Down the Sušica Canyon to Sušicko Lake
After the grassy top of the Sušica Canyon, the road jumps for a moment into the trees and then twists 180 degrees to start traversing the canyon slope in a snake-like movement.
It leads us down to the Sušica Canyon very bottom now, actually, where Sušicko Jezero hides among the forests.
And maybe we weren't sweating like cyclists cruising here around, but my palms definitely got a little wet as the canyon edge was always at my wheels reach along this descent.
(Not to mention the smaller and bigger rocks spilled everywhere on the track by the brittle stone walls building up the canyon.)
After some twists and turns, we could take a sneak peek at Sušicko Lake...
But there weren't any signs of water.
And when we finally reached the canyon bottom... we just confirmed it.
Sušicko Lake dried out already.
What was left was only the grass and mud.

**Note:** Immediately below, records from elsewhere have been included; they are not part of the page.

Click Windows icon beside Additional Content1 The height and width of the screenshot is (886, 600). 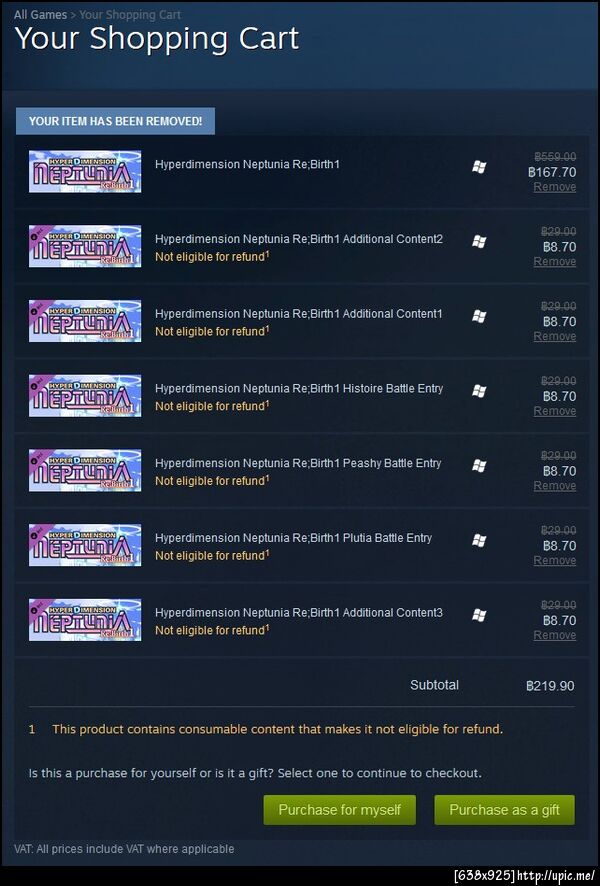[479, 316]
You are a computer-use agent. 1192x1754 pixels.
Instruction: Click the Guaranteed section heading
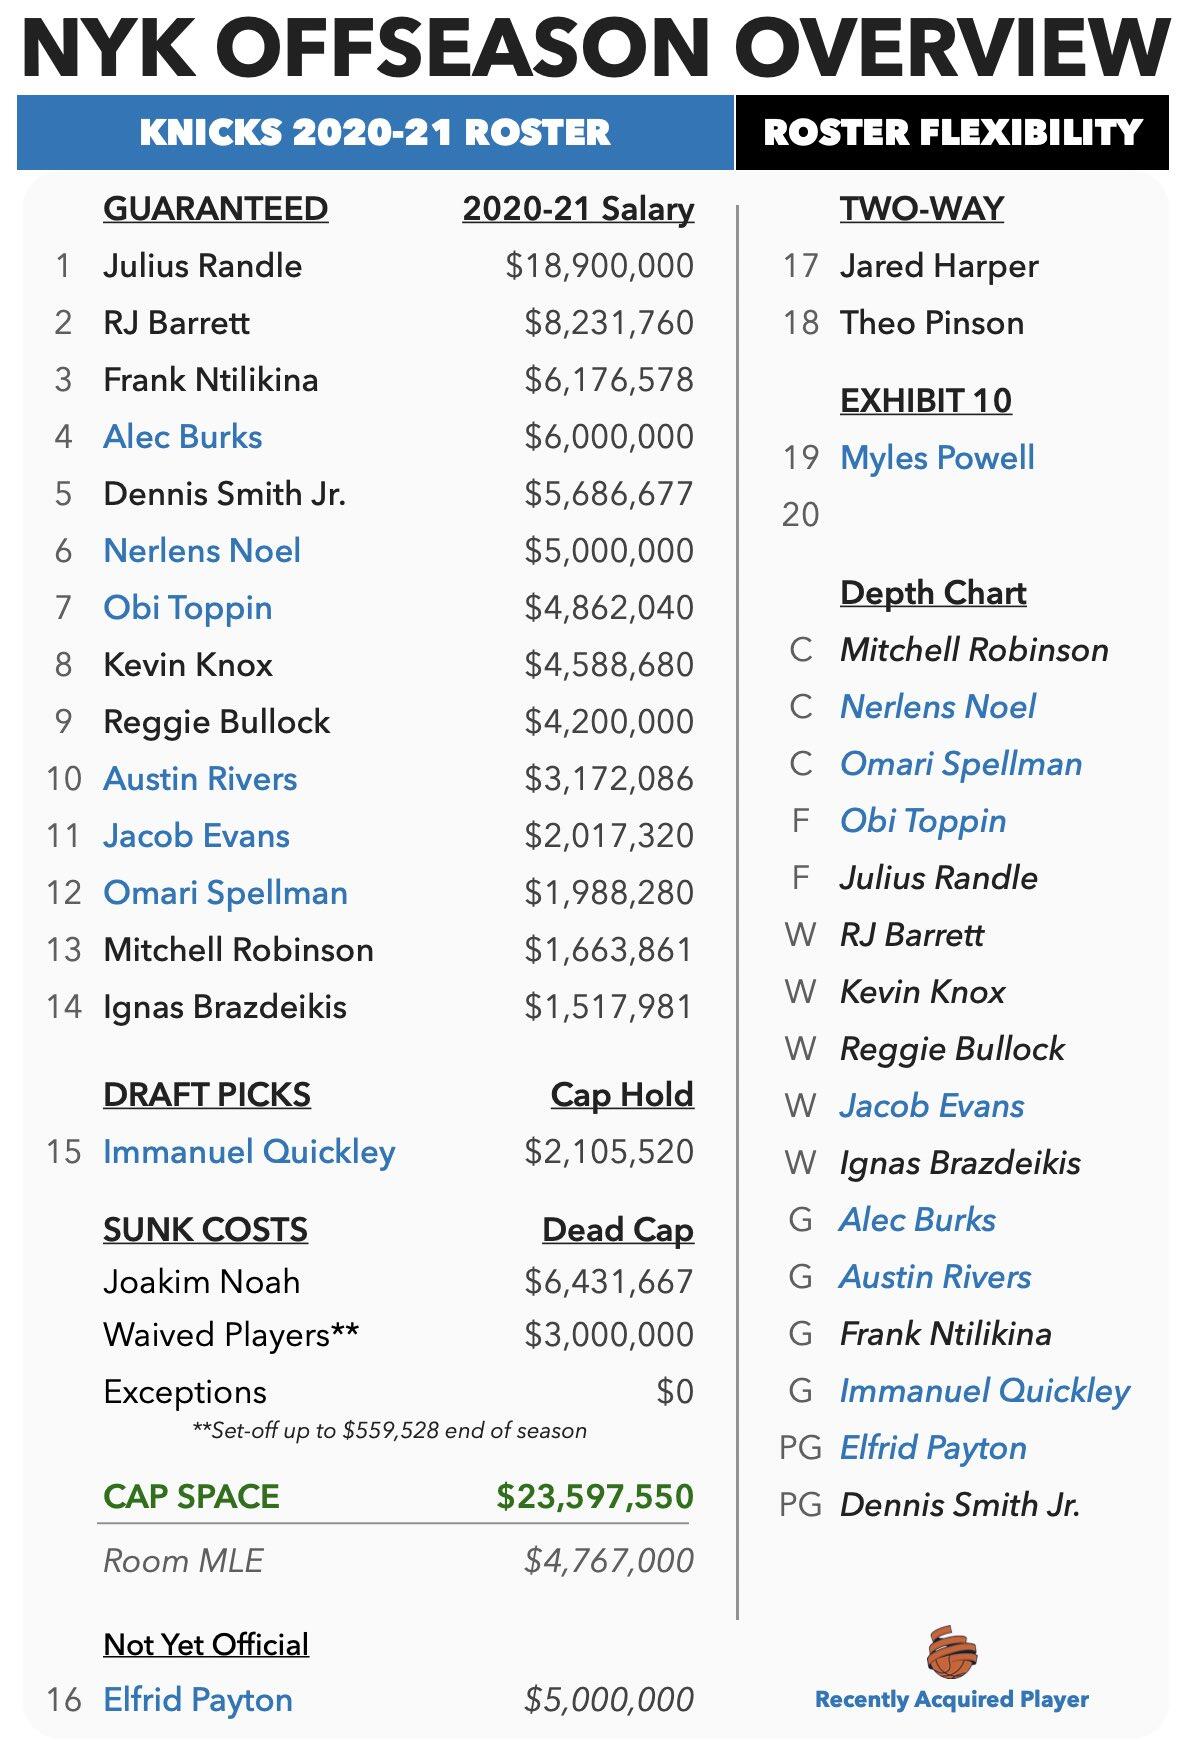pos(215,209)
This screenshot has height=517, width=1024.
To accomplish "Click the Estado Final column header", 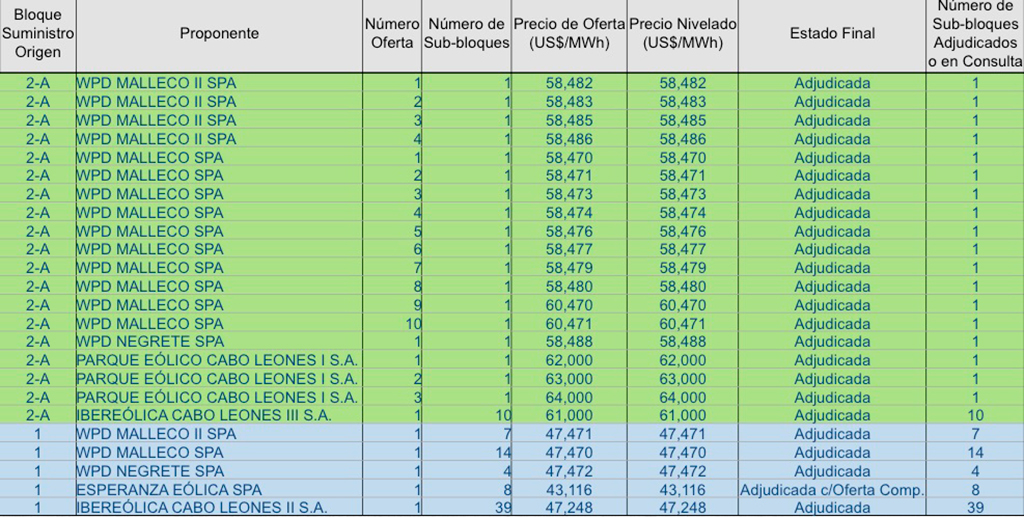I will pyautogui.click(x=831, y=33).
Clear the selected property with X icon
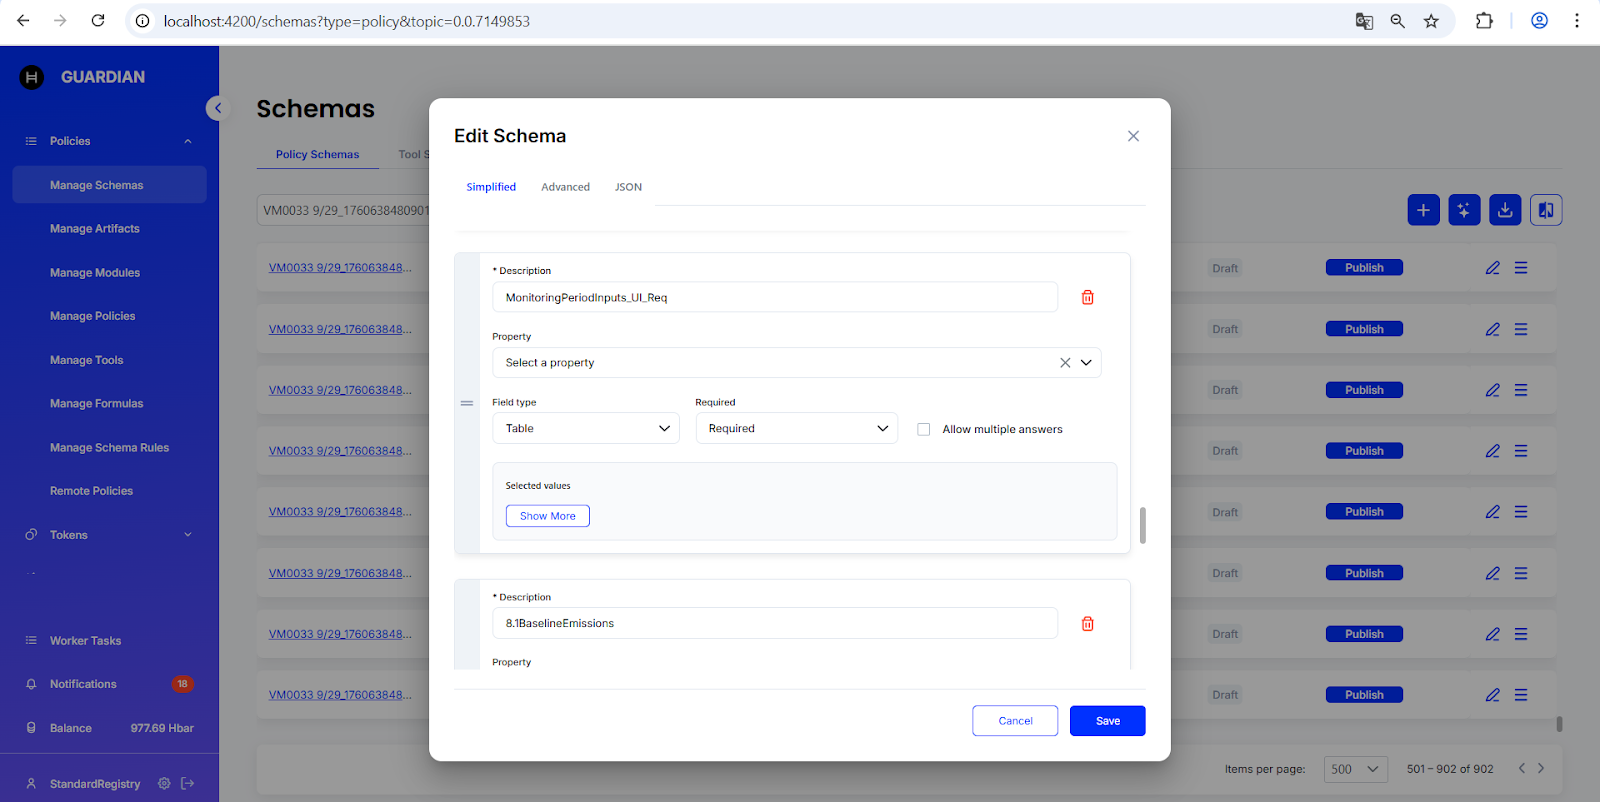This screenshot has height=802, width=1600. pos(1065,363)
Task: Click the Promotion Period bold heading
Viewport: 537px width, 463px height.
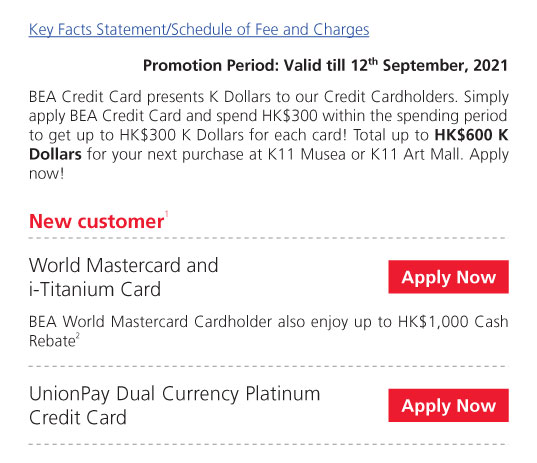Action: point(325,65)
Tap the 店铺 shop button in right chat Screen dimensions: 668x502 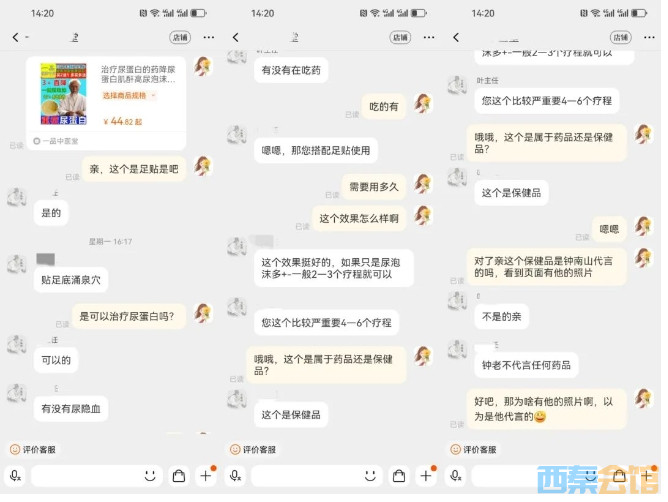(621, 38)
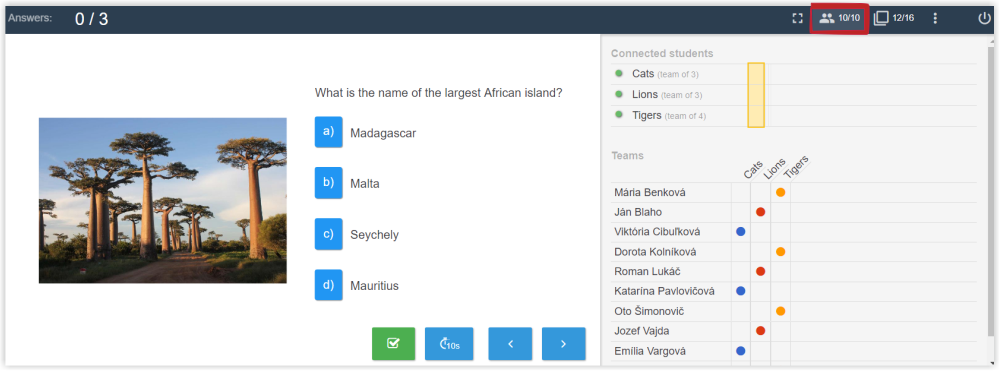The height and width of the screenshot is (371, 1000).
Task: Advance to the next question
Action: pos(564,344)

Sušicko Lake is periodic and disappears in the autumn time.
So I guess we will have to get back there another time, in the middle of the summer, not at the end :D But we thought it was not that late, and we will make it... Well, not this time :D
Up to free shelter in the wild!
Normally, in the season, there is a mountain hostel open at the Sušicko Jezero. But of course... We are here in the late September, when most of the tourists are already home and even the lake has left, so it is closed.
So we just took some water from a water source there and decided to move back up the canyon walls to an open shelter we saw earlier, somewhere at 1800 m a. s. l.
If you wonder are the views also nice when you ride the canyon wall from the other side, then they are :)
I, personally, can't choose my favourite side to ride... Can you? %)
Our shelter for the night was a little hut build by the local mountaineering club/foundation and open for any late or erring hiker/biker/other-er loving mountains.
There's really nothing inside. Just bare floor, some wooden bench and wooden table with a candle, guest book and... toilet paper ;)
But we couldn't ask for more. It kept us safe from the wind, cold and snow(!), which was falling in the early morning.
And we didn't even have to pitch up a tent! We could enjoy the rest of the evening cooking some simple, but warm meal and drinking some local beer we've got from the market in Zabljak, while watching the sun goes down behind the mountains.